Even so, the goal for any investor in 2010, says Eugene Profit, CEO of Silver Spring, Maryland-based Profit Capital Management (No. 15 on the BE Asset Managers list with $931 million in assets under management) is to be defensive without running from stocks in order to take advantage of any upside potential the market may have. The solution, he says, is to invest in industries that either didn’t take part in last year’s run up, or exhibited ample strength in 2009. Two sectors that fit the profile for Profit are the technology and healthcare industries. “Because of concerns over reform, a lot of good healthcare companies have been held back,” he says, “In technology, you’ve got good news coming from major players such as Microsoft and Apple.”
Medtronic (MDT), the Minneapolis-based manufacturer of cardiac devices such as pacemakers and stents, is a healthcare company Profit has held in recent years and continues to like going forward. “The demand will continue to be there no matter what,” says Profit. One of his tech picks is Microsoft (MSFT). He believes its release of Windows 7 is likely to spur an upgrade cycle for corporations and households. Meanwhile, Apple (AAPL) continues to grow market share, thanks to the popularity of its iPhone and iPod products. “I think the company has quite a bit of room to go from here,” he says.
Hennsler’s Parrish will set his sights on companies with good prospects that were either punished or lagged in 2009. “My firm is really conservative to begin with,” he says, “and we’re sticking to what we do best—buying what we think are high-quality companies.” Along those lines, he has an unconventional take on publishing outfit McGraw-Hill (MHP).
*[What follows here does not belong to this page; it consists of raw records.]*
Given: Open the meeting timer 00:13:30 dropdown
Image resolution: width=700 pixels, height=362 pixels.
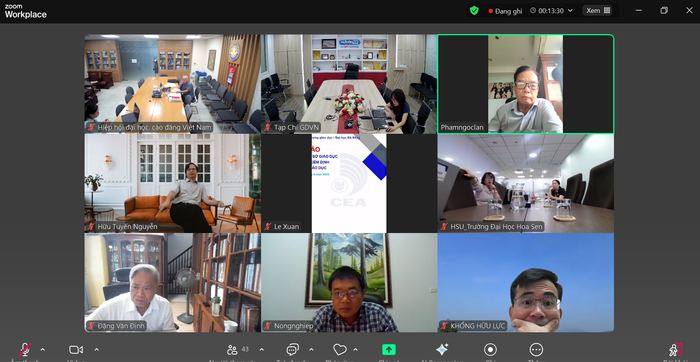Looking at the screenshot, I should pos(551,11).
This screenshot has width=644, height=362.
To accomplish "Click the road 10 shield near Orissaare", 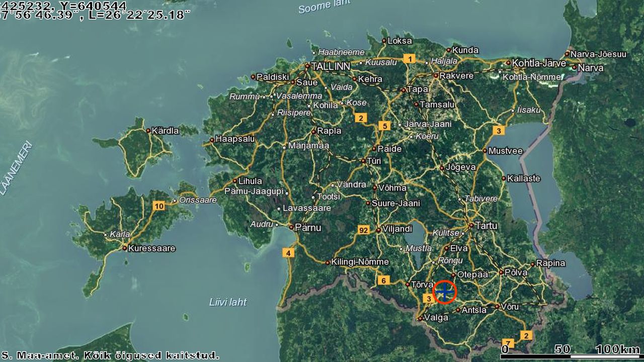I will click(159, 206).
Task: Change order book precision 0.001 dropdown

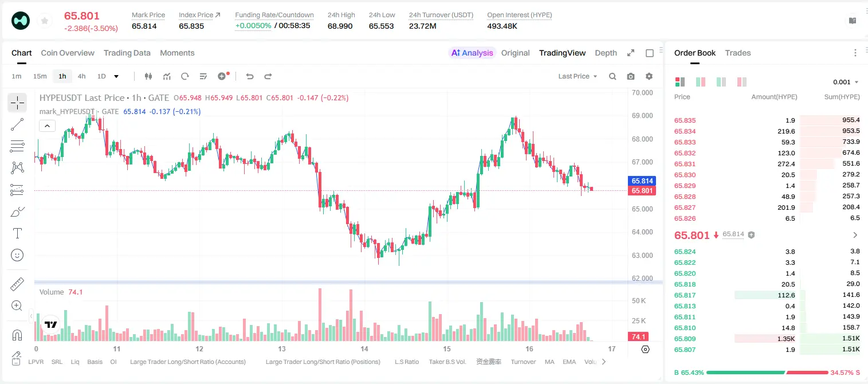Action: 846,82
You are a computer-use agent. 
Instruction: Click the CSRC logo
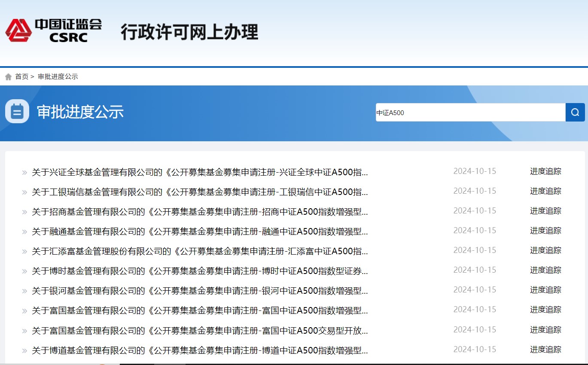coord(53,30)
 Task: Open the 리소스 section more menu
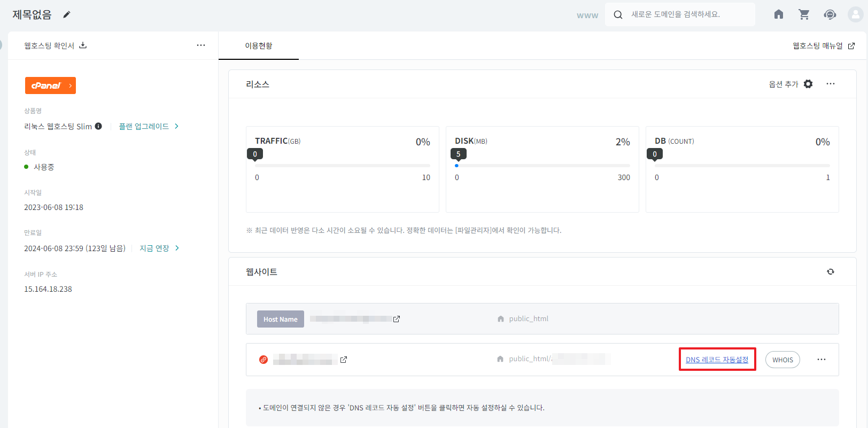(x=831, y=84)
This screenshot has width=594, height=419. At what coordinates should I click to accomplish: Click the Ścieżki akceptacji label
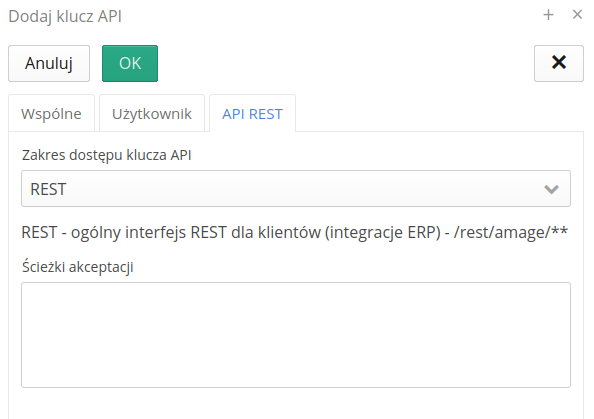[78, 267]
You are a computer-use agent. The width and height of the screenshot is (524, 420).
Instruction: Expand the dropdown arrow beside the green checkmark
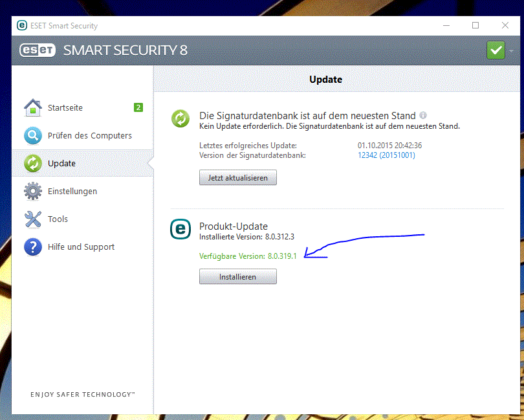click(511, 50)
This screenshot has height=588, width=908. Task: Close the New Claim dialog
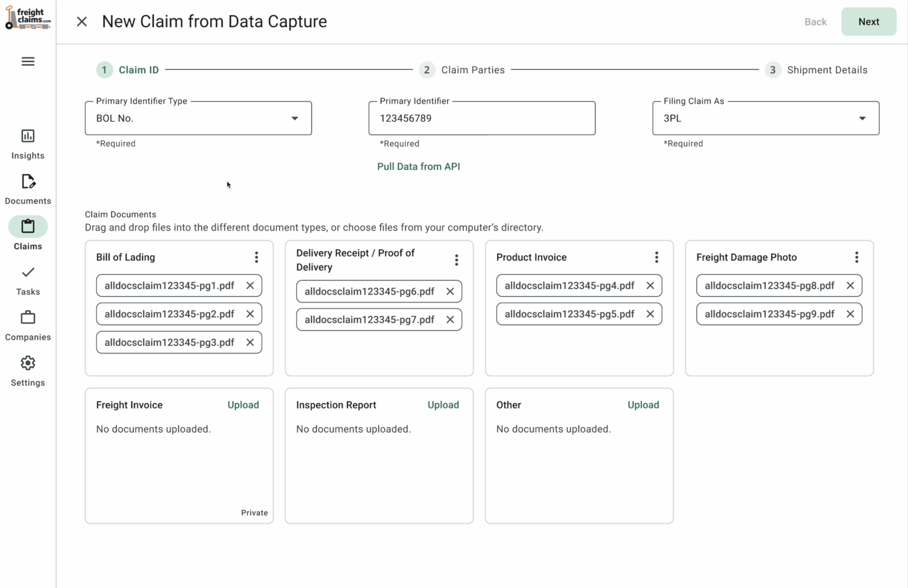[x=82, y=22]
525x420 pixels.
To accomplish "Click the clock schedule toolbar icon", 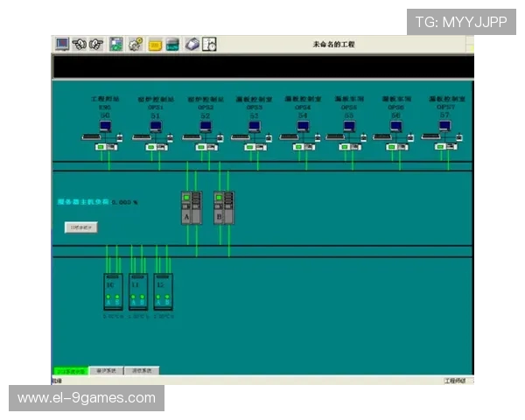I will (x=208, y=44).
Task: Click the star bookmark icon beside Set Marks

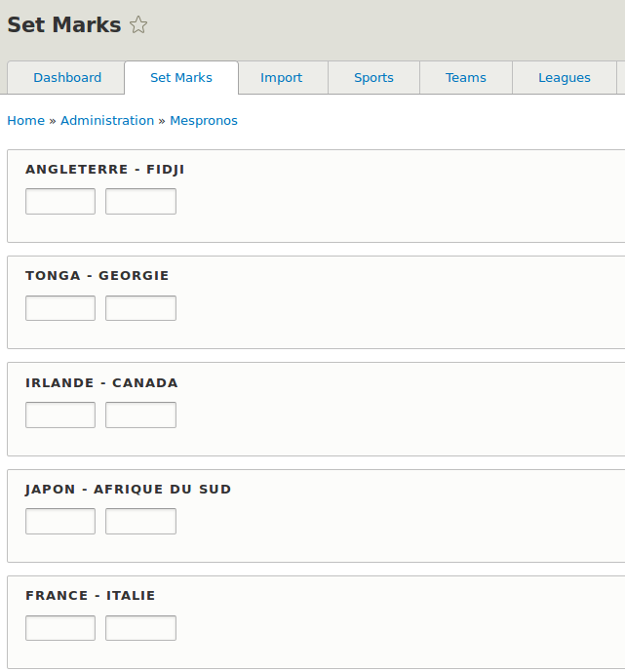Action: (x=138, y=25)
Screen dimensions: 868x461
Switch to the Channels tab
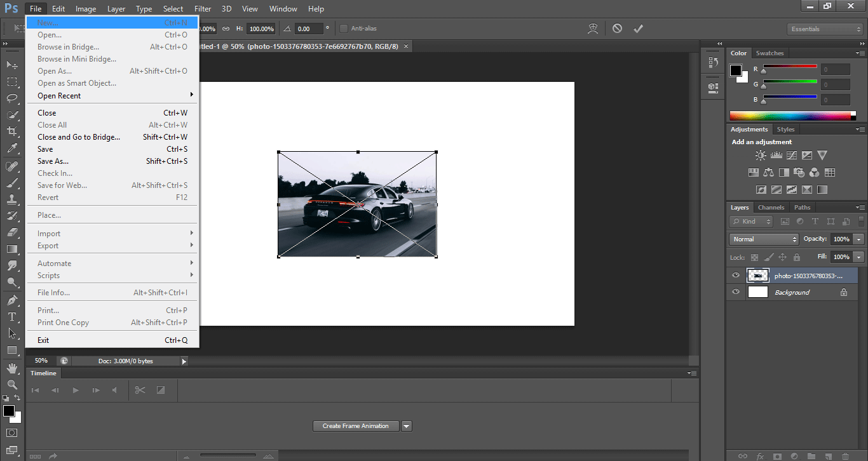click(771, 208)
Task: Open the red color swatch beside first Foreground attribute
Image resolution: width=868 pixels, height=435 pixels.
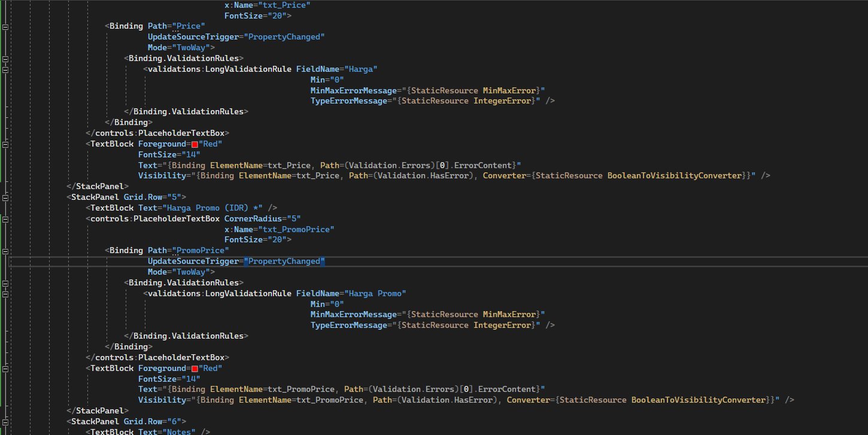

The company’s Standard & Poor’s rating agency came under fire after the meltdown in mortgage-backed securities. “The black cloud over the company is too dark,” says Parrish who believes its thriving textbook business and sale of BusinessWeek magazine to Bloomberg L.L.P. are two positives for the company. He maintains that his second selection, Wells Fargo (WLS), shunned by investors for its purchase of Wachovia, is poised to grow earnings at a healthy clip as housing sales rebound.
ETFs with Promise
One worthwhile strategy for 2010 could be to take advantage of growth in broad sectors of the economy while reducing the risk of exposure to the volatility of some individual stocks. Exchange-traded funds (ETFs), or shares that invest in a basket of commodities or stocks, make that possible for the everyday investor. Weddington of Brunswick Capital Partners observes several macroeconomic trends to follow in the year ahead. First, there are basic materials, what he calls the “raw underpinning of economic activity,” which includes metals such as steel, iron, and aluminum, along with chemicals. “The sector should continue to perform well, especially since China has been buying up energy and materials companies,” Weddington notes. A weak U.S. dollar, he points out, will help push up the costs of basic materials commodities and, in turn, boost profits in related industries. He recommends the Basic Materials SPDR (XLB), an ETF which tracks the shares of basic materials companies in the S&P 500.